Dengan banyaknya terpidana mati yang ditangkap karena mengedalikan jaringan narkotika dari dalam LP, BNN mendesak Kejaksaan Agung untuk segera mengeksekusi terpidana mati. Jaksa Agung telah memerintahkan seluruh Kepala Kejaksaan Tinggi untuk menginventarisasi terpidana mati yang sudah tidak memiliki upaya hukum.
Dari 111 terpidana mati yang diinventarisasi, Jaksa Agung Basrief Arief mengungkapkan ada 12 terpidana yang sudah tidak memiliki upaya hukum. “Artinya, dari 12 ini sudah bisa dieksekusi karena upaya hukum, seperti banding, kasasi, dan PK, sudah tidak ada lagi. Tentunya terkait grasi nanti akan dilihat juga,” katanya, Jum’at (1/2).
Basrief mengaku, dalam rangka eksekusi, pihaknya sedang mempersiapkan dan berkoordinasi dengan lembaga-lembaga terkait. Secara aturan, Kejaksaan selaku eksekutor tidak bisa menyampaikan waktu dan tempat terpidana mati akan dieksekusi, “Insya Allah dalam waktu dekat ini ada yang sudah akan kami lakukan eksekusi”.
Rencana eksekusi ini diamini Jaksa Agung Muda Tindak Pidana Umum Mahfud Mannan. Mahfud yang beberapa waktu lalu sempat ditemui di kantornya mengatakan, eksekusi harus dilakukan secara hati-hati karena menyangkut hak asasi terpidana. Dalam ketentuan UU, terpidana memiliki hak untuk mengajukan grasi maupun PK.

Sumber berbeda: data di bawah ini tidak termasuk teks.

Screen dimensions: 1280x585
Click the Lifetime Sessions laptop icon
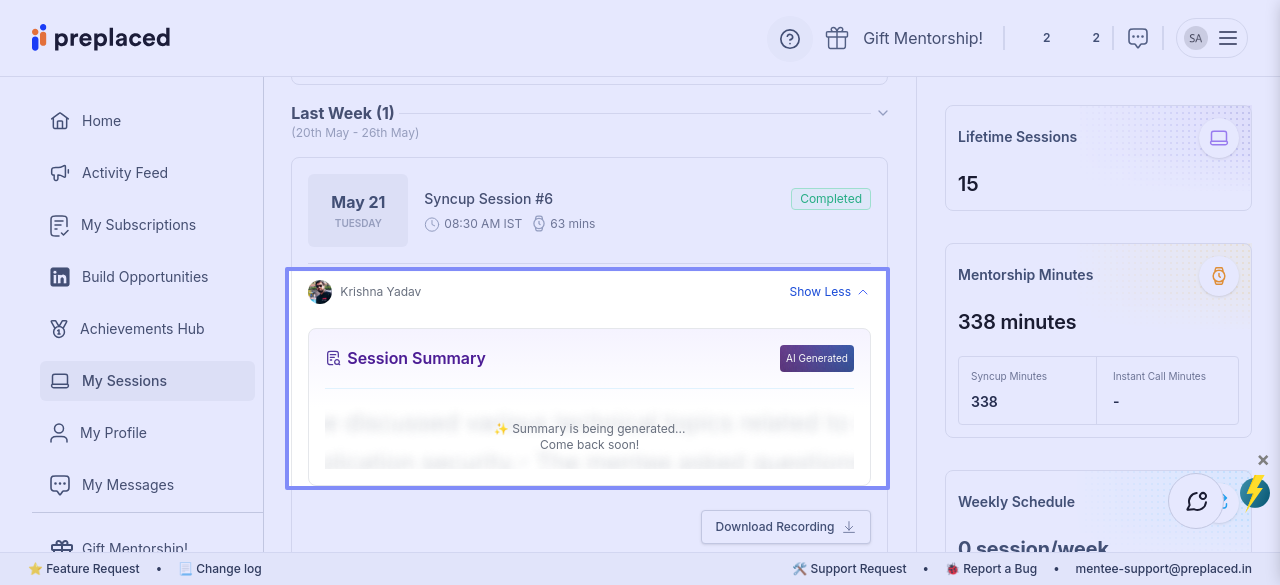pos(1218,138)
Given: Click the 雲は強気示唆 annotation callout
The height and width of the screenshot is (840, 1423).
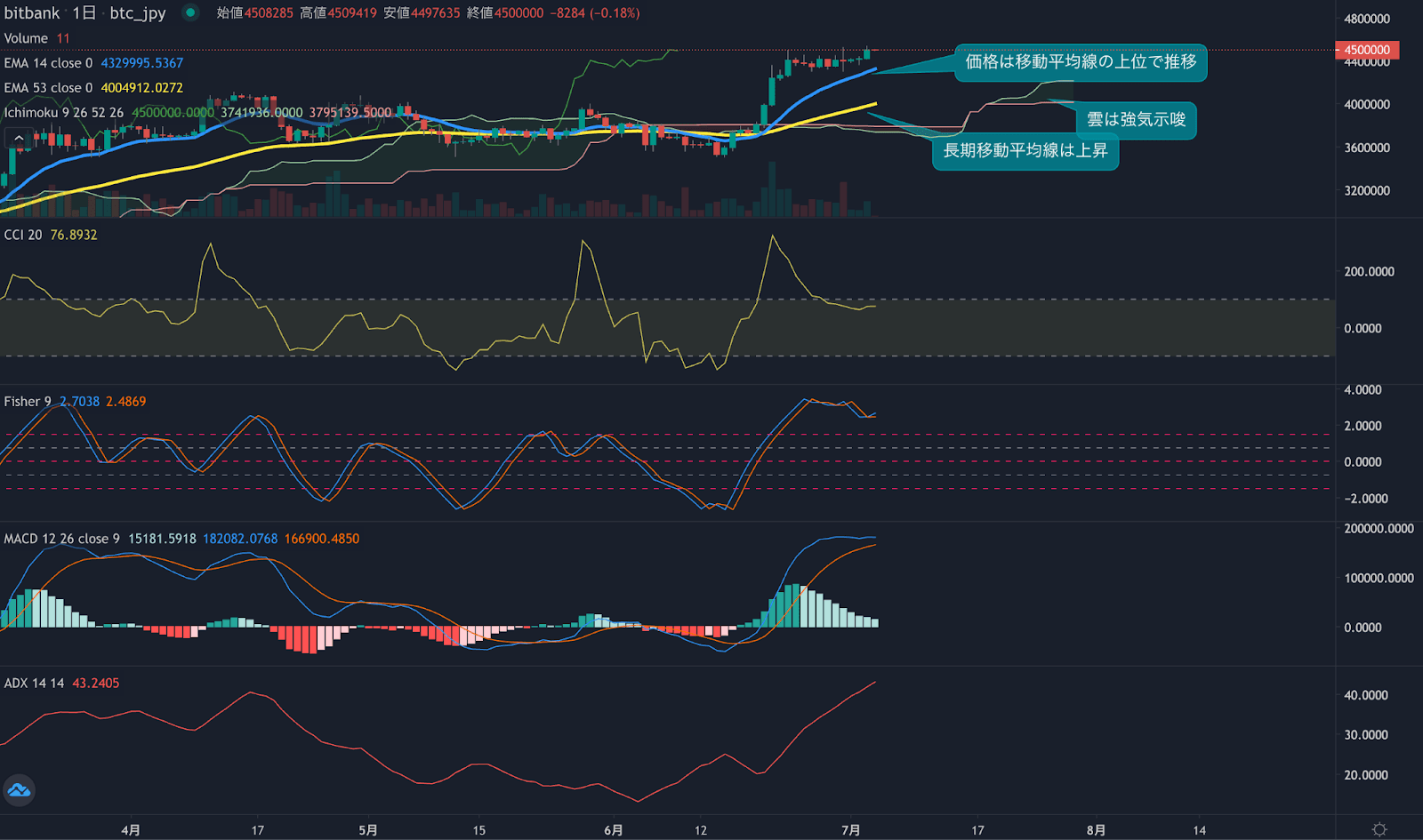Looking at the screenshot, I should pyautogui.click(x=1135, y=121).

Walau dahulu batasan pengajuan grasi tidak diatur secara jelas, sejak berlakunya UU No.5 Tahun 2010 tentang Grasi, permohonan grasi hanya dapat diajukan satu kali paling lambat satu tahun sejak putusan berkekuatan hukum tetap. Terpidana yang belum mengajukan grasi, diberi waktu paling lambat satu tahun sejak UU mulai diberlakukan.

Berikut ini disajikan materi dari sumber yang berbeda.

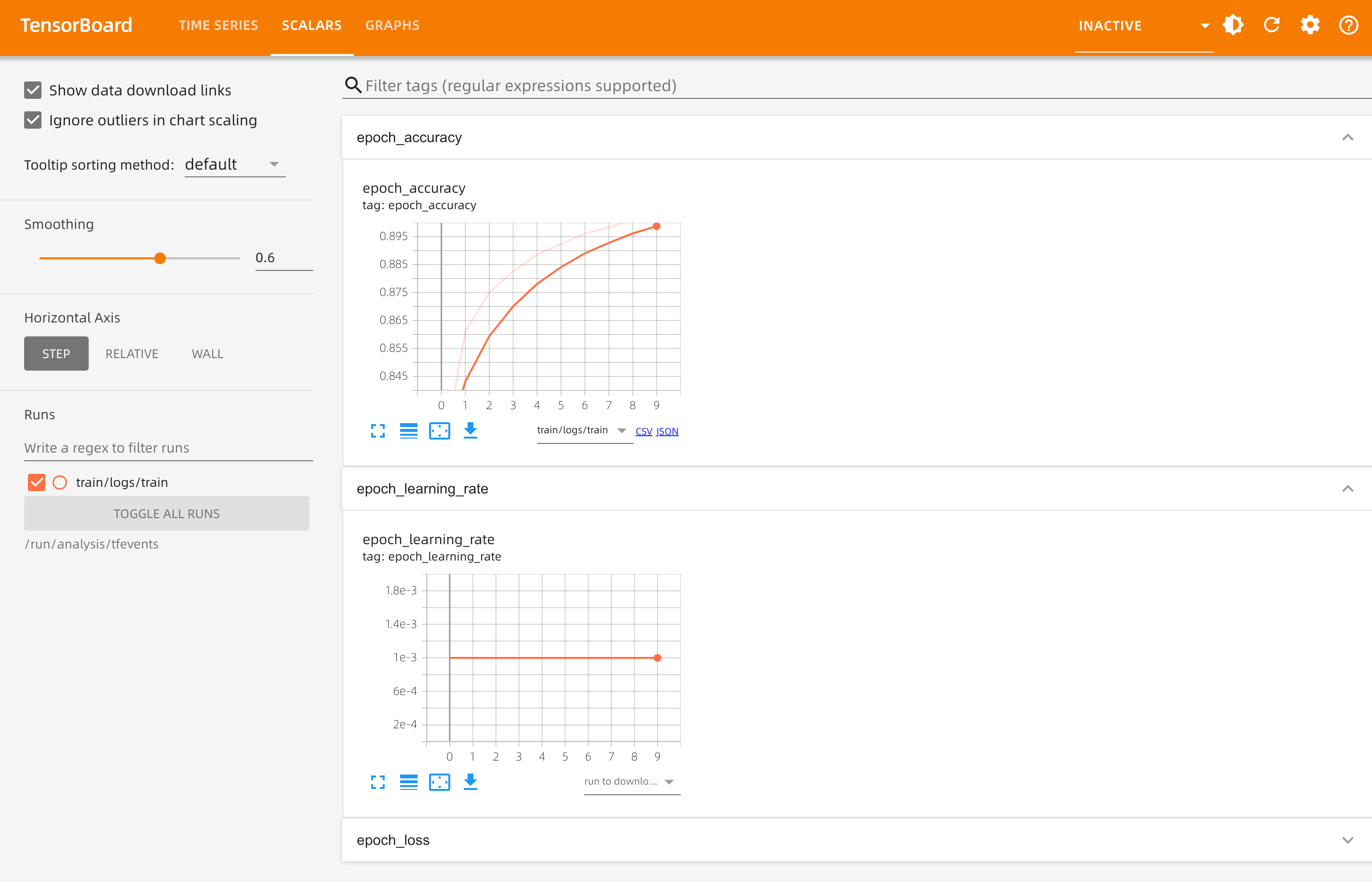This screenshot has width=1372, height=882.
Task: Click the TensorBoard settings gear icon
Action: tap(1311, 25)
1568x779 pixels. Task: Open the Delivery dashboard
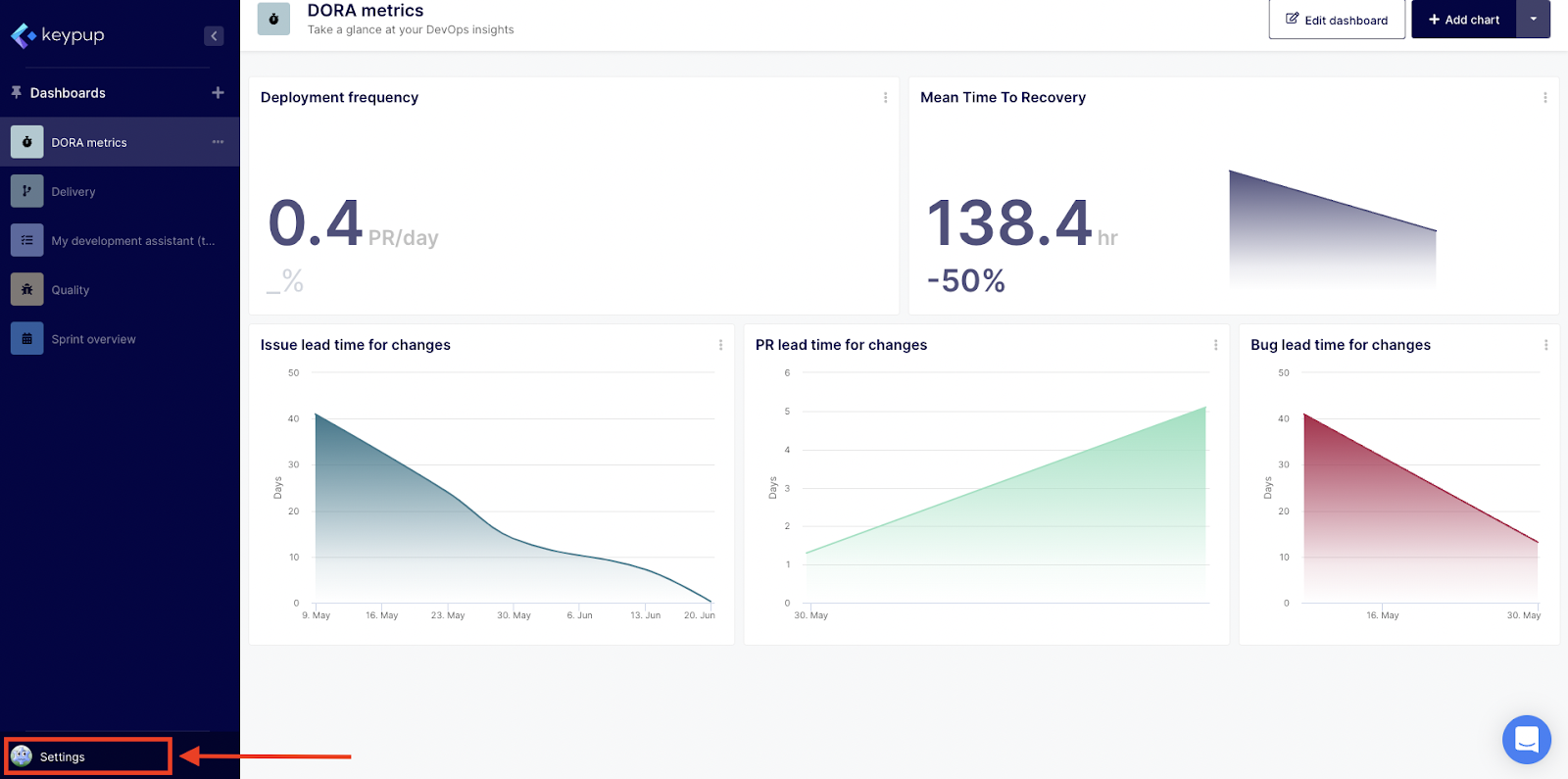point(74,192)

Namun, permasalahan eksekusi tidak hanya sebatas grasi. Masalah tenggat waktu pengajuan PK yang tidak diatur dalam KUHAP membuat Kejaksaan dilema untuk mengeksekusi terpidana mati. Mahfud seringkali menemukan terpidana yang mengaku mau mengajukan PK, tapi setelah sekian lama PK itu tidak kunjung diajukan.
“Ya itulah masalahnya. Kami berharap masalah ini bisa dipecahkan bersama karena KUHAP memang tidak memberi batasan waktu PK. Saya pikir masalah ini bisa disiasati nanti dalam pembahasan RUU KUHAP, supaya ada batasan dan kepastian. Selama tidak ada kepastian, kami juga takut karena nanti dianggap melanggar HAM,” ujarnya.

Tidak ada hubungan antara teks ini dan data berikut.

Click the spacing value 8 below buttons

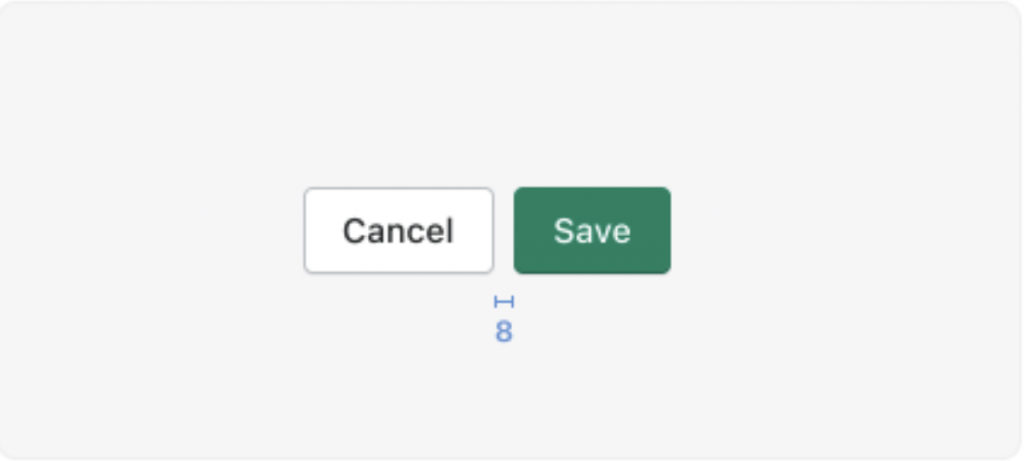504,332
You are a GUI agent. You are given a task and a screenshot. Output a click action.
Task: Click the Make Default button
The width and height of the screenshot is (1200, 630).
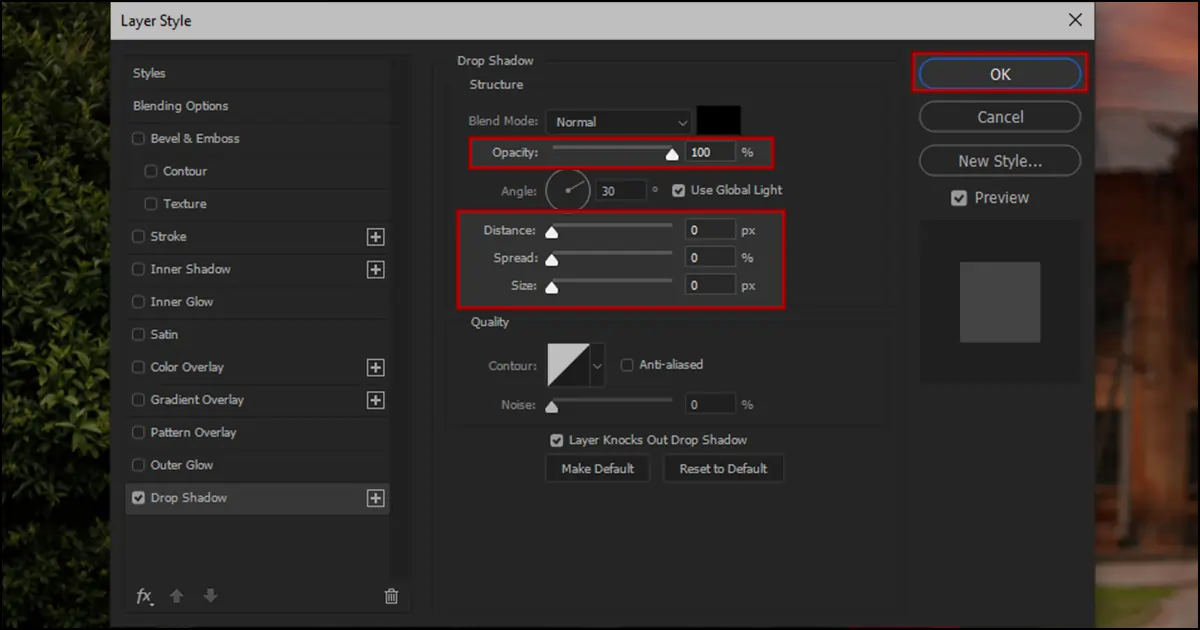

Mahfud menjelaskan, aturan KUHAP yang menyebutkan PK tidak menunda eksekusi tidak dapat diberlakukan sama bagi terpidana mati. Kejaksaan harus memastikan terlebih dahulu apakah terpidana mati sudah menggunakan semua haknya atau memang tidak ingin menggunakan haknya untuk mengajukan PK.
Untuk mengantisipasi terpidana mati yang sengaja mengulur-ngulur waktu dengan menyatakan PK, tapi kemudian PK itu tidak pernah diajukan, Mahfud membuat terobosan dengan memberikan waktu enam bulan untuk mengajukan PK. Terobosan ini mulai diberlakukan tahun 2013 untuk memberikan shock therapy.
“Saya sudah memprogramkan tahun 2013 harus ada yang dieksekusi. Kami berikan shock therapy karena kalau kami datang menanyakan PK, dia bilang mau, tapi maunya entah kapan. Karena tidak jelas maunya kapan, makanya kami kasih waktu enam bulan. Kalau enam bulan tidak juga mengajukan PK, ya kami eksekusi,” tuturnya.